Pulmonary hypoplasia (PH) is a developmental abnormality characterized by diminished distal lung parenchyma. Recent studies have demonstrated that thyroid transcription factor 1 (TTF-1), a member of NK×2 family of homeodomain transcription factors, plays an important role in lung organogenesis and lung epithelial gene expression. In order to evaluate whether abnormal expression of TTF-1 contributes to the pathophysiology of PH, we studied the expression of TTF-1, as well as that of the surfactant proteins (SPs), Clara cell secretory protein (CCSP), and type I cell–associated antigen (T 1 cell-Ag), in PH. Immunolocalization patterns of these proteins were evaluated in 15 cases of PH with different associated diseases and compared with those of 14 matched controls.
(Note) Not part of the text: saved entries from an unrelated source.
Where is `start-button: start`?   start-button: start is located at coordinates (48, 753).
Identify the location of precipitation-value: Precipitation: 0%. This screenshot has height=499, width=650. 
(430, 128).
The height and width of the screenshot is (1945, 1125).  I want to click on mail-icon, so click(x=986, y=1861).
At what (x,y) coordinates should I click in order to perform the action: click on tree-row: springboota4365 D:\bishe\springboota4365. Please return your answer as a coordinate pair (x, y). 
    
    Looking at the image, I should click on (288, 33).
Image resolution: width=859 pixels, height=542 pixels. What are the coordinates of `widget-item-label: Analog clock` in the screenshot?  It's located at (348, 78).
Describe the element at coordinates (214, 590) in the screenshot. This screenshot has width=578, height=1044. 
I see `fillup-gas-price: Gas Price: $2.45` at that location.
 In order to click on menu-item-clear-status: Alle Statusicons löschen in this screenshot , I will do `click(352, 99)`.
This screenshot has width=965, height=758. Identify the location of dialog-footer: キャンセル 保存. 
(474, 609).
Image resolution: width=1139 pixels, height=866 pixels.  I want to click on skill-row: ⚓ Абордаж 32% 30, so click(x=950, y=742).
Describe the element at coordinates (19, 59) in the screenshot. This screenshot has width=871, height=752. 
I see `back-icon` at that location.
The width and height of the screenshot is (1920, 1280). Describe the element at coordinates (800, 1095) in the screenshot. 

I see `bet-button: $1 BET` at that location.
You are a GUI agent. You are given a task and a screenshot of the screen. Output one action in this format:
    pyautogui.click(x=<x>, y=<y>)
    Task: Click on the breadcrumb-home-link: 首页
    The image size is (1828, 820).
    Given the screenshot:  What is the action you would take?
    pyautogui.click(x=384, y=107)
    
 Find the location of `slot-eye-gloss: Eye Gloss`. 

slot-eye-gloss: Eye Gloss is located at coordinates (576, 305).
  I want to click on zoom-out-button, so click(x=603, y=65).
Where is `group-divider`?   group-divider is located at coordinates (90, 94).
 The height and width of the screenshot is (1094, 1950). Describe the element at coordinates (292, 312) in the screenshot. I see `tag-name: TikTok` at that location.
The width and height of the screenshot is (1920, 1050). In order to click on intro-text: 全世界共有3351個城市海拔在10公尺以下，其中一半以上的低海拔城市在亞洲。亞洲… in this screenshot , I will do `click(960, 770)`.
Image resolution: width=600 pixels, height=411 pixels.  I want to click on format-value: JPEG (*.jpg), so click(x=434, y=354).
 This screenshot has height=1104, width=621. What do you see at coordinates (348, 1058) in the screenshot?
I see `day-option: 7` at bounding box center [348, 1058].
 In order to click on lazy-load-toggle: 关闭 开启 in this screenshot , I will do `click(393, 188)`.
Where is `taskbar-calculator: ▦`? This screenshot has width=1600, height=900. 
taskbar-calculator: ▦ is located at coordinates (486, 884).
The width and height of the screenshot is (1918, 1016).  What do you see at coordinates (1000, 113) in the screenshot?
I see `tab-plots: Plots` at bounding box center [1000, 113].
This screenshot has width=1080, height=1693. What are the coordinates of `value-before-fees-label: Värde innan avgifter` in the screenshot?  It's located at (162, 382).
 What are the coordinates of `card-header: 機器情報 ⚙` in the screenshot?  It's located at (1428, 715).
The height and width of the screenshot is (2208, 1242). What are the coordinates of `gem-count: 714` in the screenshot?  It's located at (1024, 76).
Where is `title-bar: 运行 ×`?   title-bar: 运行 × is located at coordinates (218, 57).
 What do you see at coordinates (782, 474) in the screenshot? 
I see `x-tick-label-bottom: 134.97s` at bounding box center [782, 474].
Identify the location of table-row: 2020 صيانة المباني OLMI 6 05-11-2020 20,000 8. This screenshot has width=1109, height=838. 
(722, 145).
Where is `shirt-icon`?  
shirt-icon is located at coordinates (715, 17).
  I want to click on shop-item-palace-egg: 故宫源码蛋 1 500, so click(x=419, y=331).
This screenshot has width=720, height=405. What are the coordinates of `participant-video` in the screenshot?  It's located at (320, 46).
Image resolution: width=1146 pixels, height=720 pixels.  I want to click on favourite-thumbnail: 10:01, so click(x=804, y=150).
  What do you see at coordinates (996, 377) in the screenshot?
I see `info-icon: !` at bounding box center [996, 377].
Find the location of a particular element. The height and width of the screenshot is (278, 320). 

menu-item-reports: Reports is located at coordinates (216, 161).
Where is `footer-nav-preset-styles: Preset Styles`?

Our study demonstrated that the concentration gradient of TTF-1 along the proximal–distal axis in normal fetal lung is disrupted in PH after 24 weeks gestational age, while the expression of the SPs, CCSP, and T 1 cell-Ag seemed to be preserved. We conclude that a normal TTF-1 expression pattern might be crucial in the control of distal lung development. Failure to switch off expression of TTF-1 in PH of more than 24 weeks gestational age may be a final common pathway leading to PH associated with the disease processes investigated in this study.